• Problem to solve: Output the data below in full, character for character.

• Information provided:
- Opening Delimiter -
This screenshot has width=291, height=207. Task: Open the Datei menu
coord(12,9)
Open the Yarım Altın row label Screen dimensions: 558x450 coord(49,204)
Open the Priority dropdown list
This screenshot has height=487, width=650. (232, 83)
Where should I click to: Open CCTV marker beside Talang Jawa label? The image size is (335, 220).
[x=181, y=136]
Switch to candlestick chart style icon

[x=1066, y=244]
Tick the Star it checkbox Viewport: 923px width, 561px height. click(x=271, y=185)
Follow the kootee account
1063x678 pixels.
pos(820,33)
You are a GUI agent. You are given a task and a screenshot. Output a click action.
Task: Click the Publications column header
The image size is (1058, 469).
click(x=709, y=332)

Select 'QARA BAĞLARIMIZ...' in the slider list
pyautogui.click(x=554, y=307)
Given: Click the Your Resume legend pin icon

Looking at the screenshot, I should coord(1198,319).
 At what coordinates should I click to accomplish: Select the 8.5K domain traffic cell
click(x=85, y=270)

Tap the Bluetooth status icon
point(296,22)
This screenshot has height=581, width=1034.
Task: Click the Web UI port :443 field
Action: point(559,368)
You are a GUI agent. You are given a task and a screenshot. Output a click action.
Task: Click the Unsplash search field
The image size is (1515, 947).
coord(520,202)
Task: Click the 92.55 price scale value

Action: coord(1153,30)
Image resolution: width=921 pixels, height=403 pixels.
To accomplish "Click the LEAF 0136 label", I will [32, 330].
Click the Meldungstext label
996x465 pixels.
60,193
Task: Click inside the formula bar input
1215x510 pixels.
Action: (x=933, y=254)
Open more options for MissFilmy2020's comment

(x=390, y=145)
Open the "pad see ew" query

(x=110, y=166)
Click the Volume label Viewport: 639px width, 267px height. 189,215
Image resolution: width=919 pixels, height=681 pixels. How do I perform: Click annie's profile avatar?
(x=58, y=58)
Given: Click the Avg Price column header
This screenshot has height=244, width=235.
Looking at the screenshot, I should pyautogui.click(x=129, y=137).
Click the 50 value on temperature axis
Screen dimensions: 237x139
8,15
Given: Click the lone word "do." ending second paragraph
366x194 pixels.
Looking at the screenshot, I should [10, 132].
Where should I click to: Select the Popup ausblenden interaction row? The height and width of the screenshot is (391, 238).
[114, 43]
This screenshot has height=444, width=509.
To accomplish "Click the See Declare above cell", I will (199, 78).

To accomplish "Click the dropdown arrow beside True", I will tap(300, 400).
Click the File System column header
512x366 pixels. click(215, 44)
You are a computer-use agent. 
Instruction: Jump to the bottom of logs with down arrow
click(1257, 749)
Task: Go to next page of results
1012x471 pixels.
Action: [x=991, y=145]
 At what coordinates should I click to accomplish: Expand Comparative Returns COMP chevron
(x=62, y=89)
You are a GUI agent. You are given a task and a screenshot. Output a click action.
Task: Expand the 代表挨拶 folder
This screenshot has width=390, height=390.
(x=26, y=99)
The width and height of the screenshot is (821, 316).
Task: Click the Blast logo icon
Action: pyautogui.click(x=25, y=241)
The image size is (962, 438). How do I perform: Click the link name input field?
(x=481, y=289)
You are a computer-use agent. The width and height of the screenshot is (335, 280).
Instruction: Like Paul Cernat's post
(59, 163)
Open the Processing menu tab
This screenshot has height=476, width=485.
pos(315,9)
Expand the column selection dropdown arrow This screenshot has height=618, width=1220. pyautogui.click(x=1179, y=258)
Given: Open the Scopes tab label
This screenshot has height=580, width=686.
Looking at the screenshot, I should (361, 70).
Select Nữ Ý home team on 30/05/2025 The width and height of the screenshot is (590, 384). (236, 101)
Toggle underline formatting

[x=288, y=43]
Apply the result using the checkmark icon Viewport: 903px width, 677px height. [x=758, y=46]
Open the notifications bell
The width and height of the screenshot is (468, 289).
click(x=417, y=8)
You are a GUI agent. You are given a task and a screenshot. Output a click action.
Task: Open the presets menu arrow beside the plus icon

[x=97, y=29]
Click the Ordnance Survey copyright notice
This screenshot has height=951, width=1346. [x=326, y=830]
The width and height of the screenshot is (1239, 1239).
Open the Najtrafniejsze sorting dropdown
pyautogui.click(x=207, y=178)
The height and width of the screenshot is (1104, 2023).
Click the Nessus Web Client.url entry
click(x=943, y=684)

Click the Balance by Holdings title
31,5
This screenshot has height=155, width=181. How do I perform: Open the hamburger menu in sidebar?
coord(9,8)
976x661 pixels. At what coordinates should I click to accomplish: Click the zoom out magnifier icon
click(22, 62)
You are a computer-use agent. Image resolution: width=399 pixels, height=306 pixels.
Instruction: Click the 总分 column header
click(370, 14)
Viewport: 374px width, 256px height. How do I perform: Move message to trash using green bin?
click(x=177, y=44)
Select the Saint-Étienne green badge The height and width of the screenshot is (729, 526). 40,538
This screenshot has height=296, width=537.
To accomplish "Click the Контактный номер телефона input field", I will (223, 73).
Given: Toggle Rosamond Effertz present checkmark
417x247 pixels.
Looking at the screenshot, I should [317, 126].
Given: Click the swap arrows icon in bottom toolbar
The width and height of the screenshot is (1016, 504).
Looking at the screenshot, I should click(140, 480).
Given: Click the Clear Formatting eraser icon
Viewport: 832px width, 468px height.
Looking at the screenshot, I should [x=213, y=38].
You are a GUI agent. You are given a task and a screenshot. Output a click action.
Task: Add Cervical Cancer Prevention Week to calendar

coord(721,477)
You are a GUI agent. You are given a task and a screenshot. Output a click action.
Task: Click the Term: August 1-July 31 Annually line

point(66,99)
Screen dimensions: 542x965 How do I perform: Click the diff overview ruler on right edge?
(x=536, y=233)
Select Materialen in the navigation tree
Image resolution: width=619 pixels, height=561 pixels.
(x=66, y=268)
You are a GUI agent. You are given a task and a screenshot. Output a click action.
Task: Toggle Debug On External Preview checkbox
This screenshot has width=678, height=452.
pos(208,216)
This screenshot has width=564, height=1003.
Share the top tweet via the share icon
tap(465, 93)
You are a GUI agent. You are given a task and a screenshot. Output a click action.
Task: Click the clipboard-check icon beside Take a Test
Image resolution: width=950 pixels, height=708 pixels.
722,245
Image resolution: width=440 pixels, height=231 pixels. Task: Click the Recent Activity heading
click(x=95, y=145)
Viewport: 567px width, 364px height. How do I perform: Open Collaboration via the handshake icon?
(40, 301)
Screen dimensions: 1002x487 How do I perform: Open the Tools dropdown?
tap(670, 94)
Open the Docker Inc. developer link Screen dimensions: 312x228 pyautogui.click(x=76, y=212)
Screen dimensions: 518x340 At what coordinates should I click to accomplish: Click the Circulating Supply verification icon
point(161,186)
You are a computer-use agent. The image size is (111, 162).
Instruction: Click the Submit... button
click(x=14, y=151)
- Closing Delimiter -
• Written solution:
This screenshot has width=291, height=207. Task: Open the Datei menu
coord(12,9)
Open the Yarım Altın row label Screen dimensions: 558x450 coord(49,204)
Open the Priority dropdown list
This screenshot has height=487, width=650. (232, 83)
Where should I click to: Open CCTV marker beside Talang Jawa label? The image size is (335, 220).
[x=181, y=136]
Switch to candlestick chart style icon

[x=1066, y=244]
Tick the Star it checkbox Viewport: 923px width, 561px height. click(x=271, y=185)
Follow the kootee account
1063x678 pixels.
pos(820,33)
You are a GUI agent. You are given a task and a screenshot. Output a click action.
Task: Click the Publications column header
The image size is (1058, 469).
click(x=709, y=332)

Select 'QARA BAĞLARIMIZ...' in the slider list
pyautogui.click(x=554, y=307)
Given: Click the Your Resume legend pin icon

Looking at the screenshot, I should coord(1198,319).
 At what coordinates should I click to accomplish: Select the 8.5K domain traffic cell
click(x=85, y=270)

Tap the Bluetooth status icon
point(296,22)
This screenshot has height=581, width=1034.
Task: Click the Web UI port :443 field
Action: point(559,368)
You are a GUI agent. You are given a task and a screenshot. Output a click action.
Task: Click the Unsplash search field
The image size is (1515, 947).
coord(520,202)
Task: Click the 92.55 price scale value

Action: coord(1153,30)
Image resolution: width=921 pixels, height=403 pixels.
To accomplish "Click the LEAF 0136 label", I will [32, 330].
Click the Meldungstext label
996x465 pixels.
60,193
Task: Click inside the formula bar input
1215x510 pixels.
Action: (x=933, y=254)
Open more options for MissFilmy2020's comment

(x=390, y=145)
Open the "pad see ew" query

(x=110, y=166)
Click the Volume label Viewport: 639px width, 267px height. 189,215
Image resolution: width=919 pixels, height=681 pixels. How do I perform: Click annie's profile avatar?
(x=58, y=58)
Given: Click the Avg Price column header
This screenshot has height=244, width=235.
Looking at the screenshot, I should pyautogui.click(x=129, y=137).
Click the 50 value on temperature axis
Screen dimensions: 237x139
8,15
Given: Click the lone word "do." ending second paragraph
366x194 pixels.
Looking at the screenshot, I should [10, 132].
Where should I click to: Select the Popup ausblenden interaction row? The height and width of the screenshot is (391, 238).
[114, 43]
This screenshot has height=444, width=509.
To accomplish "Click the See Declare above cell", I will (199, 78).

To accomplish "Click the dropdown arrow beside True", I will tap(300, 400).
Click the File System column header
512x366 pixels. click(215, 44)
You are a computer-use agent. 
Instruction: Jump to the bottom of logs with down arrow
click(1257, 749)
Task: Go to next page of results
1012x471 pixels.
Action: [x=991, y=145]
 At what coordinates should I click to accomplish: Expand Comparative Returns COMP chevron
(x=62, y=89)
You are a GUI agent. You are given a task and a screenshot. Output a click action.
Task: Expand the 代表挨拶 folder
This screenshot has width=390, height=390.
(x=26, y=99)
The width and height of the screenshot is (821, 316).
Task: Click the Blast logo icon
Action: pyautogui.click(x=25, y=241)
The image size is (962, 438). How do I perform: Click the link name input field?
(x=481, y=289)
You are a computer-use agent. The width and height of the screenshot is (335, 280).
Instruction: Like Paul Cernat's post
(59, 163)
Open the Processing menu tab
This screenshot has height=476, width=485.
pos(315,9)
Expand the column selection dropdown arrow This screenshot has height=618, width=1220. pyautogui.click(x=1179, y=258)
Given: Open the Scopes tab label
This screenshot has height=580, width=686.
Looking at the screenshot, I should (361, 70).
Select Nữ Ý home team on 30/05/2025 The width and height of the screenshot is (590, 384). (236, 101)
Toggle underline formatting

[x=288, y=43]
Apply the result using the checkmark icon Viewport: 903px width, 677px height. [x=758, y=46]
Open the notifications bell
The width and height of the screenshot is (468, 289).
click(x=417, y=8)
You are a GUI agent. You are given a task and a screenshot. Output a click action.
Task: Open the presets menu arrow beside the plus icon

[x=97, y=29]
Click the Ordnance Survey copyright notice
This screenshot has height=951, width=1346. [x=326, y=830]
The width and height of the screenshot is (1239, 1239).
Open the Najtrafniejsze sorting dropdown
pyautogui.click(x=207, y=178)
The height and width of the screenshot is (1104, 2023).
Click the Nessus Web Client.url entry
click(x=943, y=684)

Click the Balance by Holdings title
31,5
This screenshot has height=155, width=181. How do I perform: Open the hamburger menu in sidebar?
coord(9,8)
976x661 pixels. At what coordinates should I click to accomplish: Click the zoom out magnifier icon
click(22, 62)
You are a computer-use agent. Image resolution: width=399 pixels, height=306 pixels.
Instruction: Click the 总分 column header
click(370, 14)
Viewport: 374px width, 256px height. How do I perform: Move message to trash using green bin?
click(x=177, y=44)
Select the Saint-Étienne green badge The height and width of the screenshot is (729, 526). 40,538
This screenshot has height=296, width=537.
To accomplish "Click the Контактный номер телефона input field", I will (223, 73).
Given: Toggle Rosamond Effertz present checkmark
417x247 pixels.
Looking at the screenshot, I should [317, 126].
Given: Click the swap arrows icon in bottom toolbar
The width and height of the screenshot is (1016, 504).
Looking at the screenshot, I should click(140, 480).
Given: Click the Clear Formatting eraser icon
Viewport: 832px width, 468px height.
Looking at the screenshot, I should [x=213, y=38].
You are a GUI agent. You are given a task and a screenshot. Output a click action.
Task: Add Cervical Cancer Prevention Week to calendar

coord(721,477)
You are a GUI agent. You are given a task and a screenshot. Output a click action.
Task: Click the Term: August 1-July 31 Annually line

point(66,99)
Screen dimensions: 542x965 How do I perform: Click the diff overview ruler on right edge?
(x=536, y=233)
Select Materialen in the navigation tree
Image resolution: width=619 pixels, height=561 pixels.
(x=66, y=268)
You are a GUI agent. You are given a task and a screenshot. Output a click action.
Task: Toggle Debug On External Preview checkbox
This screenshot has width=678, height=452.
pos(208,216)
This screenshot has width=564, height=1003.
Share the top tweet via the share icon
tap(465, 93)
You are a GUI agent. You are given a task and a screenshot. Output a click action.
Task: Click the clipboard-check icon beside Take a Test
Image resolution: width=950 pixels, height=708 pixels.
722,245
Image resolution: width=440 pixels, height=231 pixels. Task: Click the Recent Activity heading
click(x=95, y=145)
Viewport: 567px width, 364px height. How do I perform: Open Collaboration via the handshake icon?
(40, 301)
Screen dimensions: 1002x487 How do I perform: Open the Tools dropdown?
tap(670, 94)
Open the Docker Inc. developer link Screen dimensions: 312x228 pyautogui.click(x=76, y=212)
Screen dimensions: 518x340 At what coordinates should I click to accomplish: Click the Circulating Supply verification icon
point(161,186)
You are a computer-use agent. The image size is (111, 162).
Instruction: Click the Submit... button
click(x=14, y=151)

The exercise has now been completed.